## REQUIRED ACTION
Please print every record below exactly as it appears.

## RECORDS SHOWN
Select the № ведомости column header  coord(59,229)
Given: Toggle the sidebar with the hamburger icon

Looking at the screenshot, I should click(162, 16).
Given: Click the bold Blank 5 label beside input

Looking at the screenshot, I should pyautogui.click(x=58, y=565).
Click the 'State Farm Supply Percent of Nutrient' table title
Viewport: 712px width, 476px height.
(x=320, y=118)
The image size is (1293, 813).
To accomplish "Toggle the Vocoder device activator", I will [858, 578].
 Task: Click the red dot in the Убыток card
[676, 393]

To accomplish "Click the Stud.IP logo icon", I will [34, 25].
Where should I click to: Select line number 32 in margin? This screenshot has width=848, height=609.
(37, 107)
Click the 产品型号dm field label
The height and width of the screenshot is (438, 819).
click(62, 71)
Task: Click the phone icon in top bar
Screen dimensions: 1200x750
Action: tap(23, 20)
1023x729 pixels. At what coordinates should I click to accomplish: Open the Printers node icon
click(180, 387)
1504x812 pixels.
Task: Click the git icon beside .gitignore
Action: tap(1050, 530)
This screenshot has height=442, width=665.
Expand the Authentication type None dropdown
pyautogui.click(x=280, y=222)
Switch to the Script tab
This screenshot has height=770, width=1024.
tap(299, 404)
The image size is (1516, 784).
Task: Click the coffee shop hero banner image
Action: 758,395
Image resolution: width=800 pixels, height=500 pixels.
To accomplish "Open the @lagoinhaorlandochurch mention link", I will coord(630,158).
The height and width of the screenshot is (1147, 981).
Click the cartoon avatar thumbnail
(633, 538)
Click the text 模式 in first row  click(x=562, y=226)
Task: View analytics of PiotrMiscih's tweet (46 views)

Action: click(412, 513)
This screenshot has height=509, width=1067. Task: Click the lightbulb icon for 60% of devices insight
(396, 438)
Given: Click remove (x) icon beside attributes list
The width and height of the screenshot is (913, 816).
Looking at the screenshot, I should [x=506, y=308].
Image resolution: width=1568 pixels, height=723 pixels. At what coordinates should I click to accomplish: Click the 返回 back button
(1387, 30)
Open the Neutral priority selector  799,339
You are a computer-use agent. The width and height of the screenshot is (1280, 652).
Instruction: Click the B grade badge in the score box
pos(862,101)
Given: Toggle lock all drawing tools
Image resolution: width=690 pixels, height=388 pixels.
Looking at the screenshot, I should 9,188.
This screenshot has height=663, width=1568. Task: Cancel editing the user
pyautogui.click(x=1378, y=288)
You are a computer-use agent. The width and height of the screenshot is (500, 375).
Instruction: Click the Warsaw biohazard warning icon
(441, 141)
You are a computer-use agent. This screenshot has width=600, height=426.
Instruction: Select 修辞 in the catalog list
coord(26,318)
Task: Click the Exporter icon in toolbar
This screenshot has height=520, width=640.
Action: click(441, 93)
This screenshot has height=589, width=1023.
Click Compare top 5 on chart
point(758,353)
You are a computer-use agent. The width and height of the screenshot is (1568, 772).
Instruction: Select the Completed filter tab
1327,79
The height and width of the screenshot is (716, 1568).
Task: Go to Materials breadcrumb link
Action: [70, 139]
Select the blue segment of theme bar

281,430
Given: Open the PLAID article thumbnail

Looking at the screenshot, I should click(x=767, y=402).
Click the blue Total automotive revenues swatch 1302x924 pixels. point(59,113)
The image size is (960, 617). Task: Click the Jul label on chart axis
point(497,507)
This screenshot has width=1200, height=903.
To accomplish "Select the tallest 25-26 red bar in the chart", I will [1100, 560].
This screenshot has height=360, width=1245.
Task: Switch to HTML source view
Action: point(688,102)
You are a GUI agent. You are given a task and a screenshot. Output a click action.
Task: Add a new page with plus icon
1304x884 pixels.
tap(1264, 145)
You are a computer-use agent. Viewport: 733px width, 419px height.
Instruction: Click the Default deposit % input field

## OUTPUT BELOW
Select the № ведомости column header  coord(59,229)
Given: Toggle the sidebar with the hamburger icon

Looking at the screenshot, I should click(162, 16).
Given: Click the bold Blank 5 label beside input

Looking at the screenshot, I should pyautogui.click(x=58, y=565).
Click the 'State Farm Supply Percent of Nutrient' table title
Viewport: 712px width, 476px height.
(x=320, y=118)
The image size is (1293, 813).
To accomplish "Toggle the Vocoder device activator", I will [858, 578].
 Task: Click the red dot in the Убыток card
[676, 393]

To accomplish "Click the Stud.IP logo icon", I will [34, 25].
Where should I click to: Select line number 32 in margin? This screenshot has width=848, height=609.
(37, 107)
Click the 产品型号dm field label
The height and width of the screenshot is (438, 819).
click(62, 71)
Task: Click the phone icon in top bar
Screen dimensions: 1200x750
Action: tap(23, 20)
1023x729 pixels. At what coordinates should I click to accomplish: Open the Printers node icon
click(180, 387)
1504x812 pixels.
Task: Click the git icon beside .gitignore
Action: tap(1050, 530)
This screenshot has height=442, width=665.
Expand the Authentication type None dropdown
pyautogui.click(x=280, y=222)
Switch to the Script tab
This screenshot has height=770, width=1024.
tap(299, 404)
The image size is (1516, 784).
Task: Click the coffee shop hero banner image
Action: 758,395
Image resolution: width=800 pixels, height=500 pixels.
To accomplish "Open the @lagoinhaorlandochurch mention link", I will coord(630,158).
The height and width of the screenshot is (1147, 981).
Click the cartoon avatar thumbnail
(633, 538)
Click the text 模式 in first row  click(x=562, y=226)
Task: View analytics of PiotrMiscih's tweet (46 views)

Action: click(412, 513)
This screenshot has height=509, width=1067. Task: Click the lightbulb icon for 60% of devices insight
(396, 438)
Given: Click remove (x) icon beside attributes list
The width and height of the screenshot is (913, 816).
Looking at the screenshot, I should [x=506, y=308].
Image resolution: width=1568 pixels, height=723 pixels. At what coordinates should I click to accomplish: Click the 返回 back button
(1387, 30)
Open the Neutral priority selector  799,339
You are a computer-use agent. The width and height of the screenshot is (1280, 652).
Instruction: Click the B grade badge in the score box
pos(862,101)
Given: Toggle lock all drawing tools
Image resolution: width=690 pixels, height=388 pixels.
Looking at the screenshot, I should 9,188.
This screenshot has height=663, width=1568. Task: Cancel editing the user
pyautogui.click(x=1378, y=288)
You are a computer-use agent. The width and height of the screenshot is (500, 375).
Instruction: Click the Warsaw biohazard warning icon
(441, 141)
You are a computer-use agent. This screenshot has width=600, height=426.
Instruction: Select 修辞 in the catalog list
coord(26,318)
Task: Click the Exporter icon in toolbar
This screenshot has height=520, width=640.
Action: click(441, 93)
This screenshot has height=589, width=1023.
Click Compare top 5 on chart
point(758,353)
You are a computer-use agent. The width and height of the screenshot is (1568, 772).
Instruction: Select the Completed filter tab
1327,79
The height and width of the screenshot is (716, 1568).
Task: Go to Materials breadcrumb link
Action: [70, 139]
Select the blue segment of theme bar

281,430
Given: Open the PLAID article thumbnail

Looking at the screenshot, I should click(x=767, y=402).
Click the blue Total automotive revenues swatch 1302x924 pixels. point(59,113)
The image size is (960, 617). Task: Click the Jul label on chart axis
point(497,507)
This screenshot has width=1200, height=903.
To accomplish "Select the tallest 25-26 red bar in the chart", I will [1100, 560].
This screenshot has height=360, width=1245.
Task: Switch to HTML source view
Action: point(688,102)
You are a GUI agent. You are given a task and a screenshot. Output a click action.
Task: Add a new page with plus icon
1304x884 pixels.
tap(1264, 145)
You are a computer-use agent. Viewport: 733px width, 419px height.
Instruction: Click the Default deposit % input field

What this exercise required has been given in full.